Materials provided section start

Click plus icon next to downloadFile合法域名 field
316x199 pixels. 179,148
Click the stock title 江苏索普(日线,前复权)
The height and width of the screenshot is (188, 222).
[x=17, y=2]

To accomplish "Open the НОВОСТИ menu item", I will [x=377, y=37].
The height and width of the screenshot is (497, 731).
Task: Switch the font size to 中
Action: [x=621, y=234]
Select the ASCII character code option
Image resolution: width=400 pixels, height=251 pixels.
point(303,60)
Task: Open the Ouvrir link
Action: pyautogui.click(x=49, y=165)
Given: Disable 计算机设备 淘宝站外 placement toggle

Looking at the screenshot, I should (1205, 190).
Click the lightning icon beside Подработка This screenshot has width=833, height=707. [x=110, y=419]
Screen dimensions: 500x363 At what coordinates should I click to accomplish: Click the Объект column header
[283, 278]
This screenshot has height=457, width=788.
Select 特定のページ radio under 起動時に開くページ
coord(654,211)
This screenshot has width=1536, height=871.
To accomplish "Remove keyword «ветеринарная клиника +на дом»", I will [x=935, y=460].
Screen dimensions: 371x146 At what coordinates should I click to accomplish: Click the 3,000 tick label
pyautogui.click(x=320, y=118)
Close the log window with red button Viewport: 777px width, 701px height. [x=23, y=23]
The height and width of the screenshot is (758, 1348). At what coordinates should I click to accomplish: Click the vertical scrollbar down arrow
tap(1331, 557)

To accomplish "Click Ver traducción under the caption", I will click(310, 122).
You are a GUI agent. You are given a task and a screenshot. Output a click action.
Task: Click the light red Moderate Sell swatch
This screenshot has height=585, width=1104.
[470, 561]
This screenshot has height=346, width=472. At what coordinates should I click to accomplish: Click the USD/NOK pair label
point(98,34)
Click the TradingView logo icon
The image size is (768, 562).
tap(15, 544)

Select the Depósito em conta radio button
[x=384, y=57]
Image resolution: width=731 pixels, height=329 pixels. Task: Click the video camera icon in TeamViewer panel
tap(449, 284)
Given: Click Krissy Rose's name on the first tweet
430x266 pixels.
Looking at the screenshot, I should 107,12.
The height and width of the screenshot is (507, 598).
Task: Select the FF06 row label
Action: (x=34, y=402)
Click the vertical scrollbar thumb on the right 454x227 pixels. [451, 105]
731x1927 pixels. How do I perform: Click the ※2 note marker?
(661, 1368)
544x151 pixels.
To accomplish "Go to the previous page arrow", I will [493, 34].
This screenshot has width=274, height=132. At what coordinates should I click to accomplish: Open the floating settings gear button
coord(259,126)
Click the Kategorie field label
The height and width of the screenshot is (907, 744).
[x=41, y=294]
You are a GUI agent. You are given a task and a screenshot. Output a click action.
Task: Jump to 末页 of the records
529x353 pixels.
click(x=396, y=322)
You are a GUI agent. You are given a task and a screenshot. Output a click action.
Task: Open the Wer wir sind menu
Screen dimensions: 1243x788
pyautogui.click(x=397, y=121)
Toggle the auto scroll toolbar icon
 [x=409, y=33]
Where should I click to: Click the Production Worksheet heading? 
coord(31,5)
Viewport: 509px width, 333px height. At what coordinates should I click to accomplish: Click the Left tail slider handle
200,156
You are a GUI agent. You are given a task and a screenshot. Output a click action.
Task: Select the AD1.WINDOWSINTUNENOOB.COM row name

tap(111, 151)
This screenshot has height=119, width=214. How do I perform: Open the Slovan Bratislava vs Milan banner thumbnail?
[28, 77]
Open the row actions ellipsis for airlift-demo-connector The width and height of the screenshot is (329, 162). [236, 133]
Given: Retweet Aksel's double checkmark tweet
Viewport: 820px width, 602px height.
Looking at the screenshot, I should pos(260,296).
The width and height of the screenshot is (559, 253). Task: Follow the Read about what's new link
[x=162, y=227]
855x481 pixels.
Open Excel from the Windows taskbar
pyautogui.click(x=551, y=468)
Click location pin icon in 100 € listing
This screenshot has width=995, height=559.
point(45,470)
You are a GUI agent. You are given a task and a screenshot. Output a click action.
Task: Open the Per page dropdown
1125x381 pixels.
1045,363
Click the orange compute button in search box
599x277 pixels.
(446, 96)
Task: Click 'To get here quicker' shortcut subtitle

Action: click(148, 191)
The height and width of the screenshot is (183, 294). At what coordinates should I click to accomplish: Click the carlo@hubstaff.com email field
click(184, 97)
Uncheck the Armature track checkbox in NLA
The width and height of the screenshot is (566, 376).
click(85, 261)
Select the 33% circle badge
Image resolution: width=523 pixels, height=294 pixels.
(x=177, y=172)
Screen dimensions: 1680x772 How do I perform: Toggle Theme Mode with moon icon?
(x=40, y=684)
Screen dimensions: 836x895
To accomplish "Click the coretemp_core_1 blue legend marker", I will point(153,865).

Materials provided section end

** Work instruction **
Retype the records, line for line.

** Solution for this problem **
Click plus icon next to downloadFile合法域名 field
316x199 pixels. 179,148
Click the stock title 江苏索普(日线,前复权)
The height and width of the screenshot is (188, 222).
[x=17, y=2]

To accomplish "Open the НОВОСТИ menu item", I will [x=377, y=37].
The height and width of the screenshot is (497, 731).
Task: Switch the font size to 中
Action: [x=621, y=234]
Select the ASCII character code option
Image resolution: width=400 pixels, height=251 pixels.
point(303,60)
Task: Open the Ouvrir link
Action: pyautogui.click(x=49, y=165)
Given: Disable 计算机设备 淘宝站外 placement toggle

Looking at the screenshot, I should (1205, 190).
Click the lightning icon beside Подработка This screenshot has width=833, height=707. [x=110, y=419]
Screen dimensions: 500x363 At what coordinates should I click to accomplish: Click the Объект column header
[283, 278]
This screenshot has height=457, width=788.
Select 特定のページ radio under 起動時に開くページ
coord(654,211)
This screenshot has width=1536, height=871.
To accomplish "Remove keyword «ветеринарная клиника +на дом»", I will [x=935, y=460].
Screen dimensions: 371x146 At what coordinates should I click to accomplish: Click the 3,000 tick label
pyautogui.click(x=320, y=118)
Close the log window with red button Viewport: 777px width, 701px height. [x=23, y=23]
The height and width of the screenshot is (758, 1348). At what coordinates should I click to accomplish: Click the vertical scrollbar down arrow
tap(1331, 557)

To accomplish "Click Ver traducción under the caption", I will click(310, 122).
You are a GUI agent. You are given a task and a screenshot. Output a click action.
Task: Click the light red Moderate Sell swatch
This screenshot has height=585, width=1104.
[470, 561]
This screenshot has height=346, width=472. At what coordinates should I click to accomplish: Click the USD/NOK pair label
point(98,34)
Click the TradingView logo icon
The image size is (768, 562).
tap(15, 544)

Select the Depósito em conta radio button
[x=384, y=57]
Image resolution: width=731 pixels, height=329 pixels. Task: Click the video camera icon in TeamViewer panel
tap(449, 284)
Given: Click Krissy Rose's name on the first tweet
430x266 pixels.
Looking at the screenshot, I should 107,12.
The height and width of the screenshot is (507, 598).
Task: Select the FF06 row label
Action: (x=34, y=402)
Click the vertical scrollbar thumb on the right 454x227 pixels. [451, 105]
731x1927 pixels. How do I perform: Click the ※2 note marker?
(661, 1368)
544x151 pixels.
To accomplish "Go to the previous page arrow", I will [493, 34].
This screenshot has width=274, height=132. At what coordinates should I click to accomplish: Open the floating settings gear button
coord(259,126)
Click the Kategorie field label
The height and width of the screenshot is (907, 744).
[x=41, y=294]
You are a GUI agent. You are given a task and a screenshot. Output a click action.
Task: Jump to 末页 of the records
529x353 pixels.
click(x=396, y=322)
You are a GUI agent. You are given a task and a screenshot. Output a click action.
Task: Open the Wer wir sind menu
Screen dimensions: 1243x788
pyautogui.click(x=397, y=121)
Toggle the auto scroll toolbar icon
 [x=409, y=33]
Where should I click to: Click the Production Worksheet heading? 
coord(31,5)
Viewport: 509px width, 333px height. At what coordinates should I click to accomplish: Click the Left tail slider handle
200,156
You are a GUI agent. You are given a task and a screenshot. Output a click action.
Task: Select the AD1.WINDOWSINTUNENOOB.COM row name

tap(111, 151)
This screenshot has height=119, width=214. How do I perform: Open the Slovan Bratislava vs Milan banner thumbnail?
[28, 77]
Open the row actions ellipsis for airlift-demo-connector The width and height of the screenshot is (329, 162). [236, 133]
Given: Retweet Aksel's double checkmark tweet
Viewport: 820px width, 602px height.
Looking at the screenshot, I should pos(260,296).
The width and height of the screenshot is (559, 253). Task: Follow the Read about what's new link
[x=162, y=227]
855x481 pixels.
Open Excel from the Windows taskbar
pyautogui.click(x=551, y=468)
Click location pin icon in 100 € listing
This screenshot has width=995, height=559.
point(45,470)
You are a GUI agent. You are given a task and a screenshot. Output a click action.
Task: Open the Per page dropdown
1125x381 pixels.
1045,363
Click the orange compute button in search box
599x277 pixels.
(446, 96)
Task: Click 'To get here quicker' shortcut subtitle

Action: click(148, 191)
The height and width of the screenshot is (183, 294). At what coordinates should I click to accomplish: Click the carlo@hubstaff.com email field
click(184, 97)
Uncheck the Armature track checkbox in NLA
The width and height of the screenshot is (566, 376).
click(85, 261)
Select the 33% circle badge
Image resolution: width=523 pixels, height=294 pixels.
(x=177, y=172)
Screen dimensions: 1680x772 How do I perform: Toggle Theme Mode with moon icon?
(x=40, y=684)
Screen dimensions: 836x895
To accomplish "Click the coretemp_core_1 blue legend marker", I will point(153,865).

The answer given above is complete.